-- DIRECTIONS FOR THIS TASK --
Should a line below contain the word "will", report it.

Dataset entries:
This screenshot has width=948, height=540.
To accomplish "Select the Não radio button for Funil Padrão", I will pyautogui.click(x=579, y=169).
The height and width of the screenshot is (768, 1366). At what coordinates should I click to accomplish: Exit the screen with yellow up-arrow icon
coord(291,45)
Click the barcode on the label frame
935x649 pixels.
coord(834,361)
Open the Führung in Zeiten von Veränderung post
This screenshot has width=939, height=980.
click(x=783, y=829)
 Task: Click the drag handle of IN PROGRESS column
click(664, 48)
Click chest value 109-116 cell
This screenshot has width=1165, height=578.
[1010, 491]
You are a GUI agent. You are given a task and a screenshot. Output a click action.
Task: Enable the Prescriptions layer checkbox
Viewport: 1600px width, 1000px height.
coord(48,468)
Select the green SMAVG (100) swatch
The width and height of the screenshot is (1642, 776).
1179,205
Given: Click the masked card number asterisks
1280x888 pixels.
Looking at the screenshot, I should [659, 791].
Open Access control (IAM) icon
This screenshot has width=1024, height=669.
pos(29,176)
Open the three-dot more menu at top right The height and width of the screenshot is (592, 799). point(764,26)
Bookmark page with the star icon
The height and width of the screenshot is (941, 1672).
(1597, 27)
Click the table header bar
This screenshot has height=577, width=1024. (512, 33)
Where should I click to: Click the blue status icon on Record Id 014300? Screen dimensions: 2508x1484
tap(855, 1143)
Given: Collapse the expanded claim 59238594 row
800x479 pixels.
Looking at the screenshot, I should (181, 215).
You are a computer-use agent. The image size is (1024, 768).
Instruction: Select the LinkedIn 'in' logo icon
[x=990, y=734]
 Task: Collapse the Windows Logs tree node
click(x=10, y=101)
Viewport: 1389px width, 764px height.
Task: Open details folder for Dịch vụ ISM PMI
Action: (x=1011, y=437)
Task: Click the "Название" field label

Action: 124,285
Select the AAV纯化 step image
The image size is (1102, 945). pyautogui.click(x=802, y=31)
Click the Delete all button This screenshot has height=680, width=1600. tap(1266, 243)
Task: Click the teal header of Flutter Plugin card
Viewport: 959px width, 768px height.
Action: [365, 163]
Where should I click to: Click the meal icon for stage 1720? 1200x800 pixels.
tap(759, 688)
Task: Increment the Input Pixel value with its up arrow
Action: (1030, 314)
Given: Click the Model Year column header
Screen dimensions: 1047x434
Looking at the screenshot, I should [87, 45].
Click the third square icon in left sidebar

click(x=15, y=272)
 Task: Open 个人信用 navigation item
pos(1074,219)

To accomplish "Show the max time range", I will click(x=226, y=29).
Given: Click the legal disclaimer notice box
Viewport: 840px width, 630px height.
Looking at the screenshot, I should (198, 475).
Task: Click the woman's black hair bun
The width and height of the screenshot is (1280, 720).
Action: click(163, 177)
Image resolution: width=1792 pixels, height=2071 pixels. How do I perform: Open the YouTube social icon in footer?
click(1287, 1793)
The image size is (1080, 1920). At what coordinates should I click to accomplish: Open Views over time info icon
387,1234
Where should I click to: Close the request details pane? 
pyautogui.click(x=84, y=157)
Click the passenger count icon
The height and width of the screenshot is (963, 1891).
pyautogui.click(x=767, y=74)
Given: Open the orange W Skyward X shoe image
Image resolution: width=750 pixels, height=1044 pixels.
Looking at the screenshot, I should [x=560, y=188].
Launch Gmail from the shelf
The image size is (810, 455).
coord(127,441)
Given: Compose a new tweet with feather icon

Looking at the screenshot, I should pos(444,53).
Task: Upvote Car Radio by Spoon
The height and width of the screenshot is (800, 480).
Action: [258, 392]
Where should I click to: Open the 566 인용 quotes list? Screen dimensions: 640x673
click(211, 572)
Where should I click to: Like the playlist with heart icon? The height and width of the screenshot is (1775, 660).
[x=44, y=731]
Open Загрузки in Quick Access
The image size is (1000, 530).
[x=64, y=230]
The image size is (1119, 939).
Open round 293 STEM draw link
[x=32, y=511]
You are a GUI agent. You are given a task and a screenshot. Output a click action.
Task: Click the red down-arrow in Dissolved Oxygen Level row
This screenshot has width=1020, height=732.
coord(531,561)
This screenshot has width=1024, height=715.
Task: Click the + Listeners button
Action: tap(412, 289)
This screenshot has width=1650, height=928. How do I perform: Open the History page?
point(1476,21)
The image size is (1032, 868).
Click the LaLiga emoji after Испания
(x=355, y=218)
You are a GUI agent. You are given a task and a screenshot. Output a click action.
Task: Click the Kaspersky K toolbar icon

-- EXERCISE RESPONSE --
To accomplish "Select the Não radio button for Funil Padrão", I will pyautogui.click(x=579, y=169).
To accomplish "Show the max time range", I will click(x=226, y=29).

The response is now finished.